* _Problem to work on_:
Filter the records below for the word "computer". Copy each line that holds it.

* _Provided material_:
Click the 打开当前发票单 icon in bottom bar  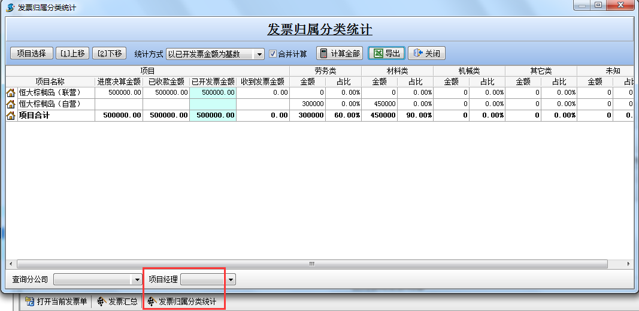point(29,301)
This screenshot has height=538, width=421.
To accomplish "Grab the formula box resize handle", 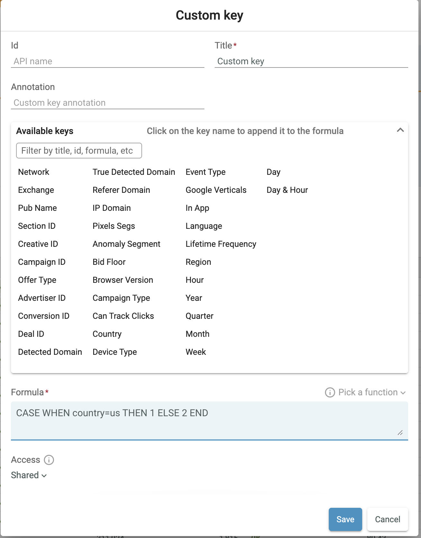I will (400, 433).
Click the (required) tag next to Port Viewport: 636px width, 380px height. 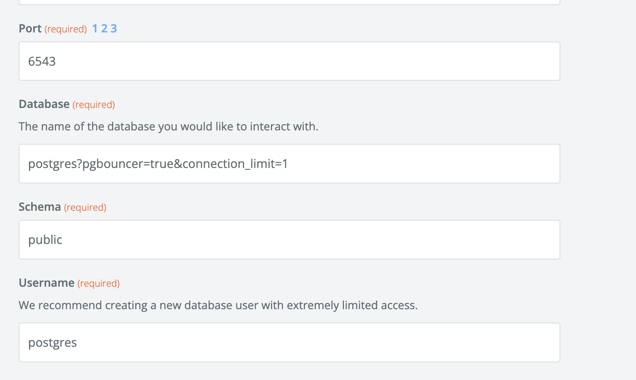[x=66, y=29]
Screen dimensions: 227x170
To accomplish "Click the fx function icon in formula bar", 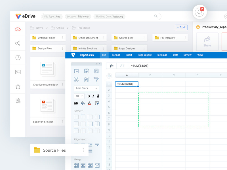I will pyautogui.click(x=111, y=66).
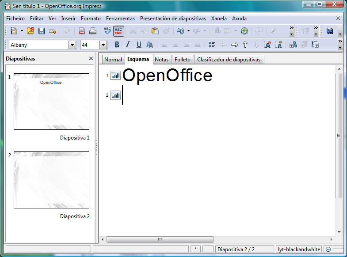The height and width of the screenshot is (257, 347).
Task: Select the Diapositiva 1 thumbnail
Action: pos(51,102)
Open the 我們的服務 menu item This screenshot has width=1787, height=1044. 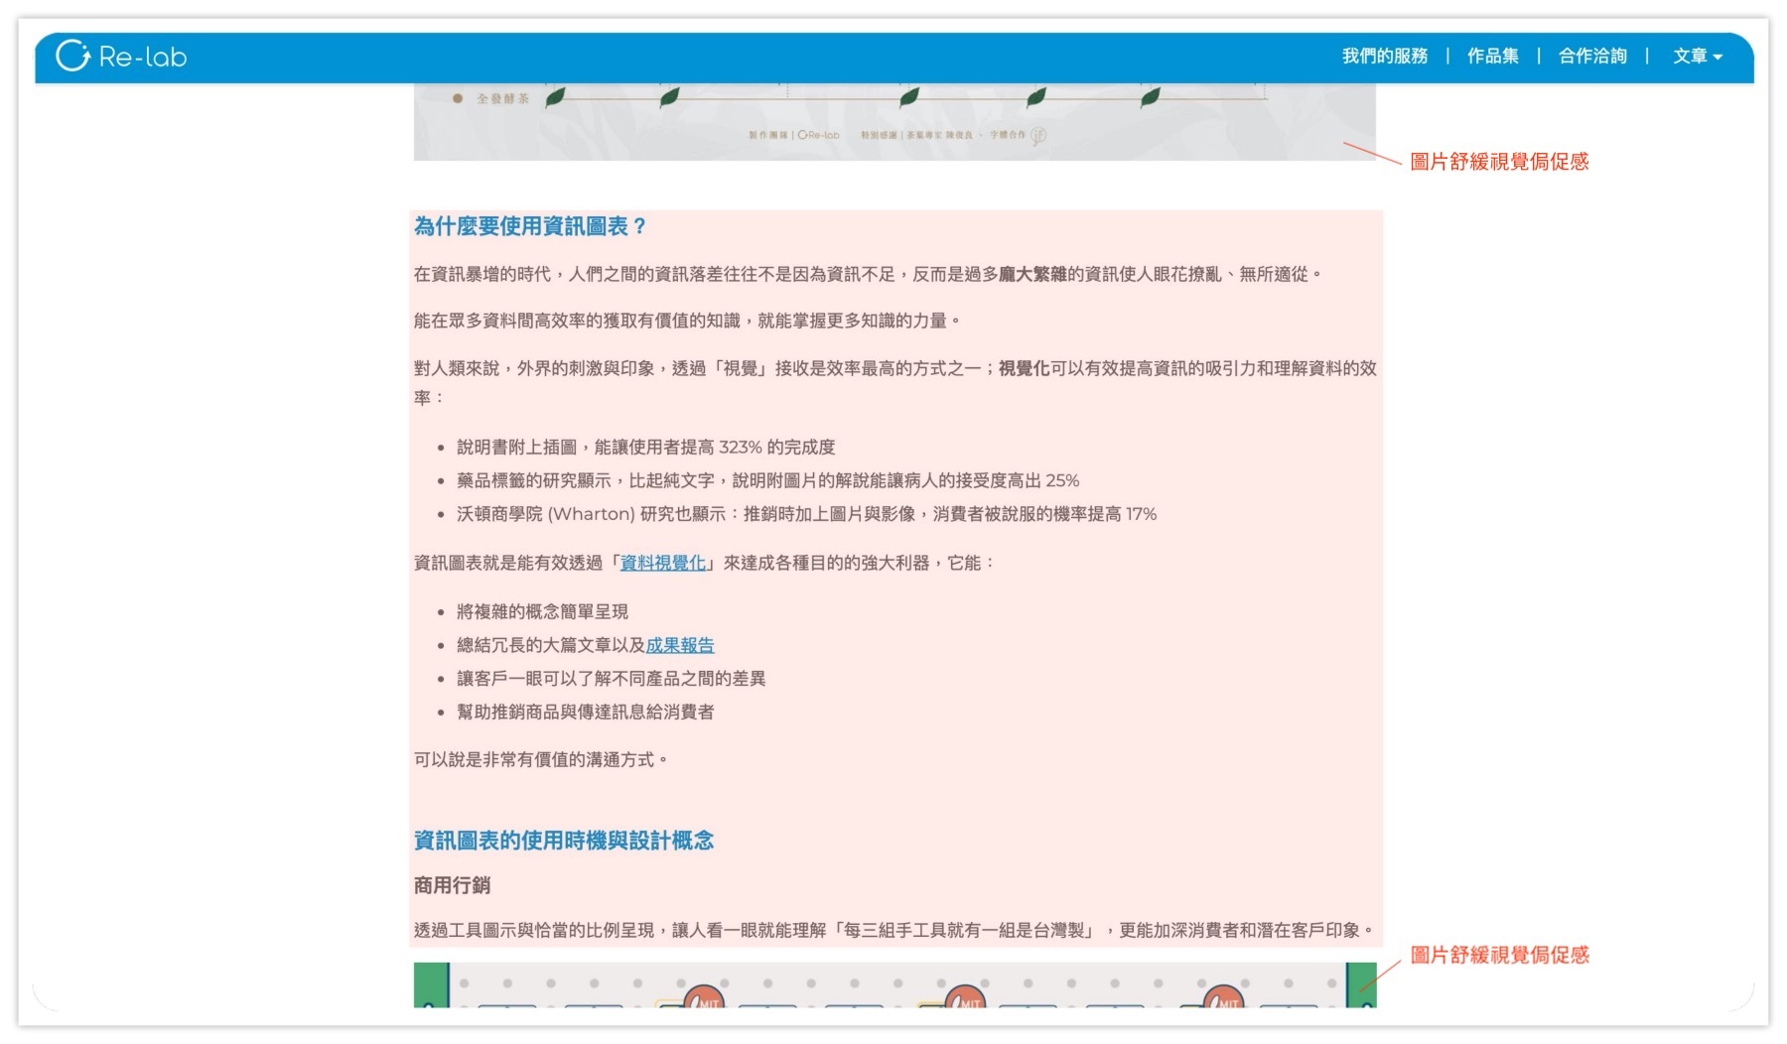[x=1384, y=57]
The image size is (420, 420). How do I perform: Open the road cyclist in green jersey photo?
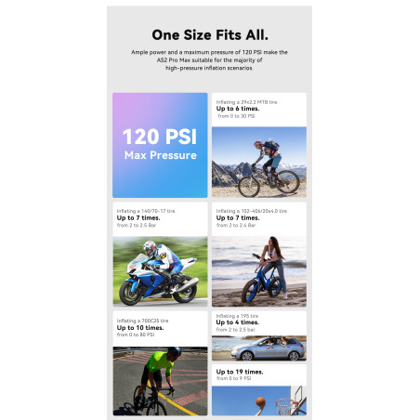[160, 381]
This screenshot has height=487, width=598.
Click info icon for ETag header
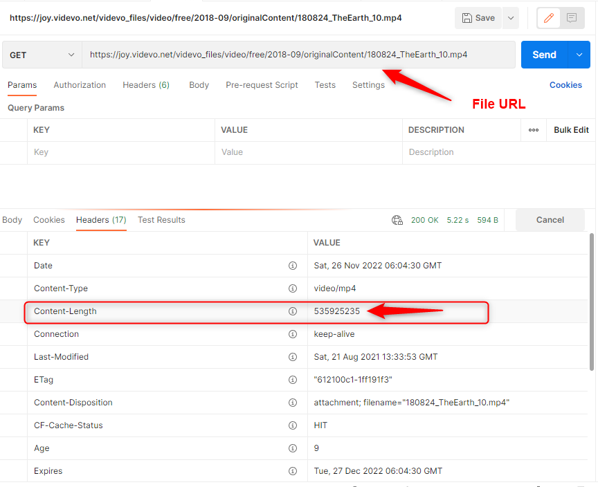coord(293,380)
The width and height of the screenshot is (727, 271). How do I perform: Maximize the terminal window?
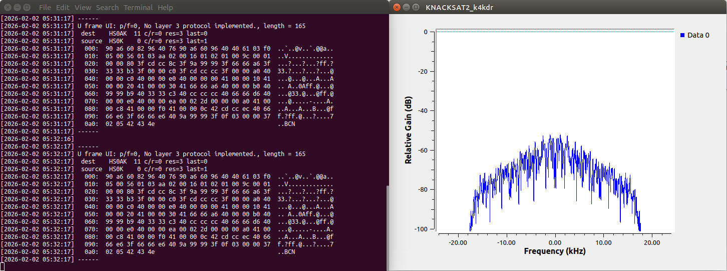pyautogui.click(x=26, y=8)
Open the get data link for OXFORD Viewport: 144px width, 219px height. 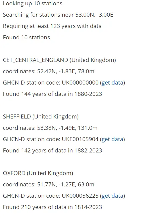[113, 196]
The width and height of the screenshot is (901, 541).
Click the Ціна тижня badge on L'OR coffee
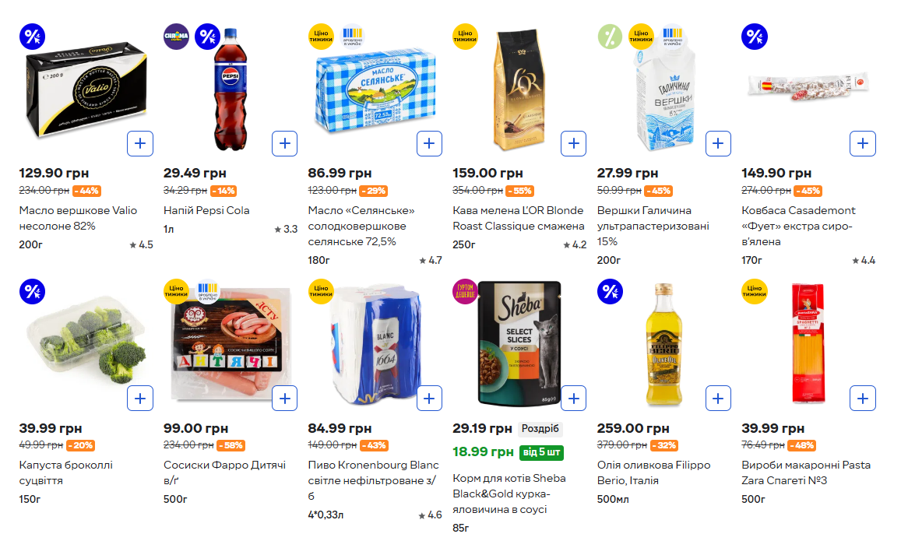[x=465, y=36]
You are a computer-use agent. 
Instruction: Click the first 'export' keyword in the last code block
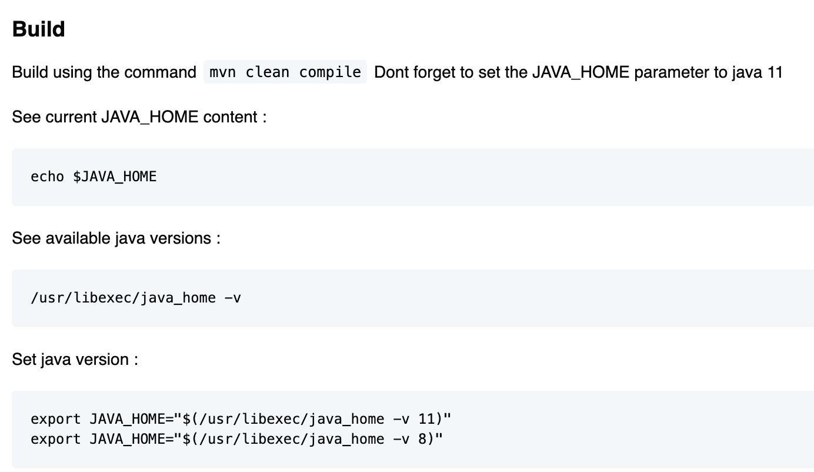tap(56, 419)
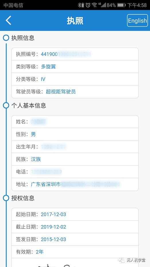Tap the Wi-Fi signal status icon
The image size is (150, 267).
tap(94, 5)
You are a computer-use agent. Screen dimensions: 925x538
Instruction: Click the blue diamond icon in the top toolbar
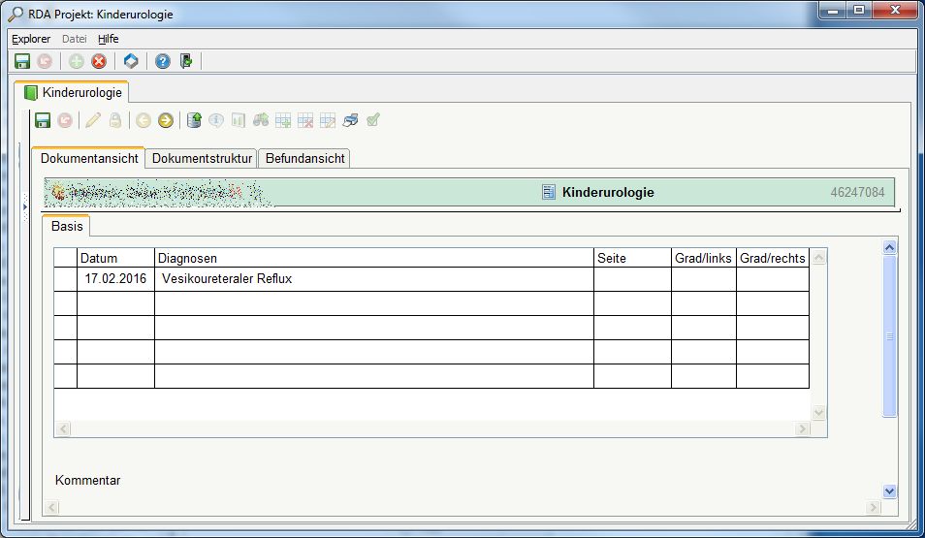(131, 61)
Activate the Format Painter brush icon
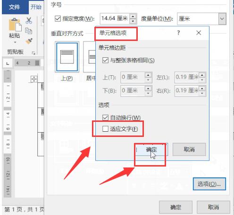The image size is (234, 215). (29, 41)
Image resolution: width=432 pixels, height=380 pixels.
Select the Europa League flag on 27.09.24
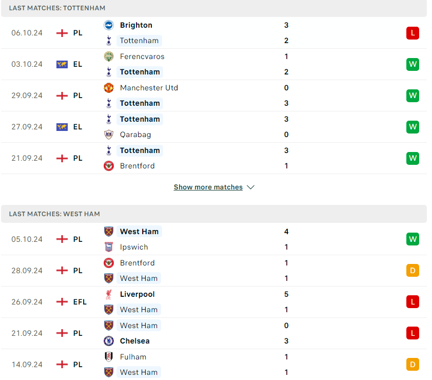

* _Solution below_:
You are a computer-use agent. 
You are a computer-use agent. Screen dimensions: 925x538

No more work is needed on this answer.